▸ Data section:
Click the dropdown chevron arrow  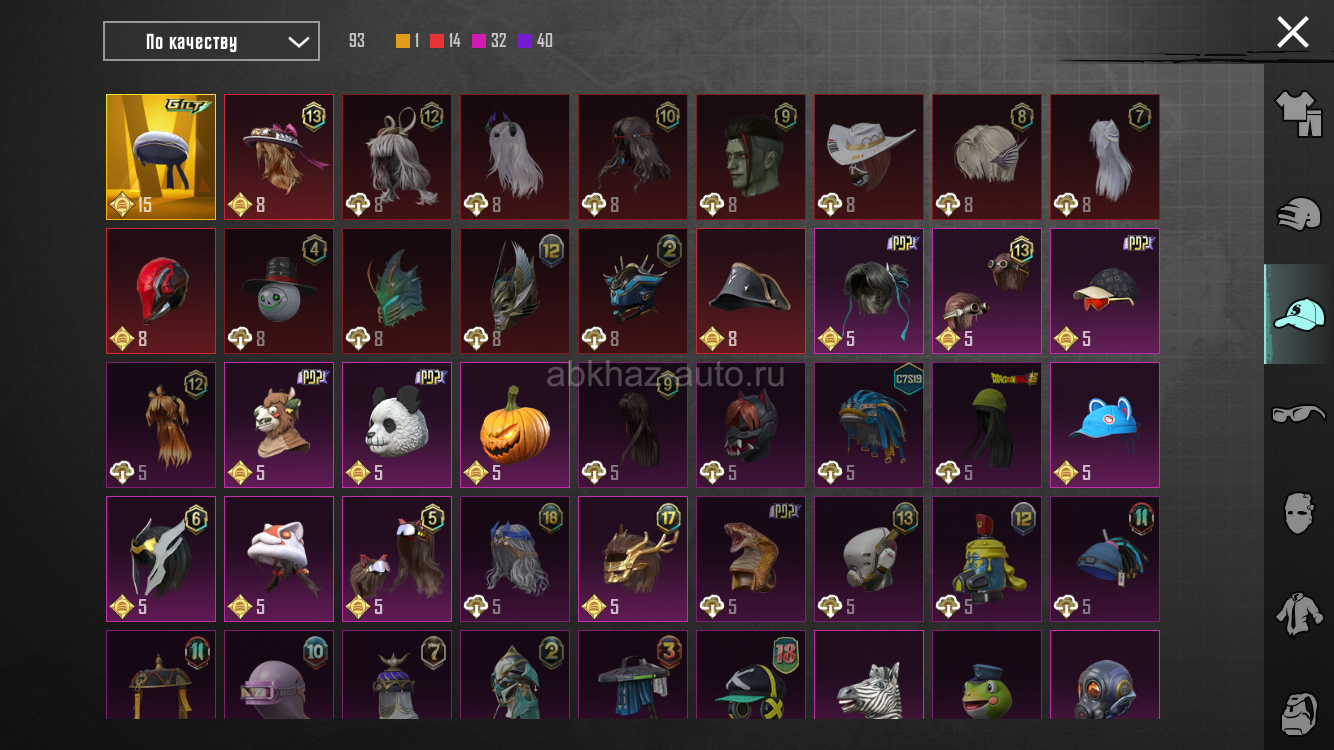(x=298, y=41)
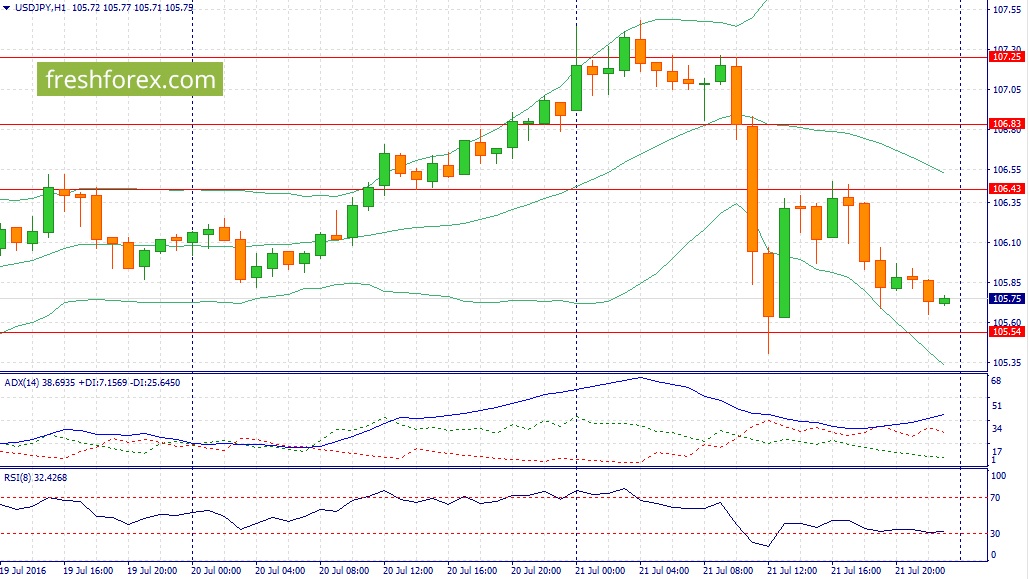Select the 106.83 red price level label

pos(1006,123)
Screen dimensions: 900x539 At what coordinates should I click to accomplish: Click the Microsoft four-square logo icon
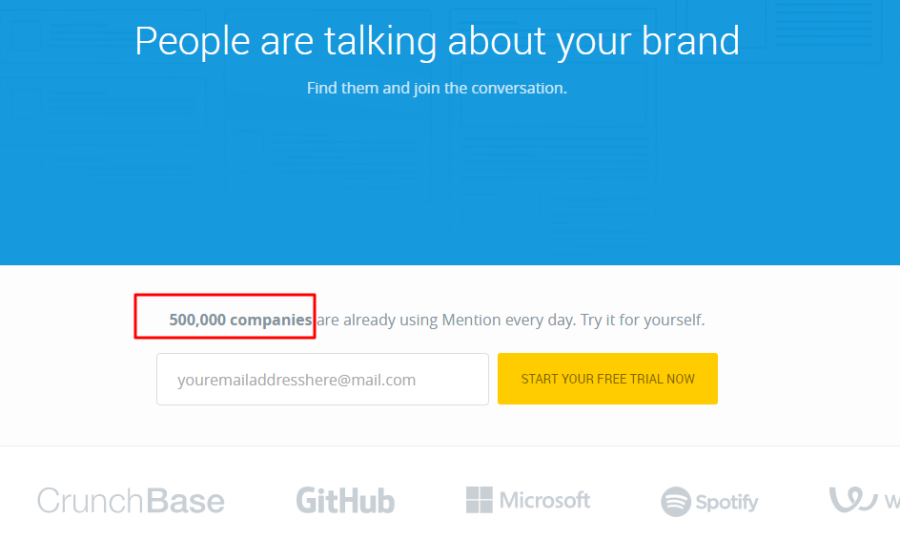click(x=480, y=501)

▸ What is needed:
Extract, verbatim and alone, the lines from the line that contains "Screen dimensions: 900x539" to the last line of the records, inclusive; drop any picture.

▸ Answer section:
Screen dimensions: 900x539 At what coordinates should I click to accomplish: Click the Microsoft four-square logo icon
click(x=480, y=501)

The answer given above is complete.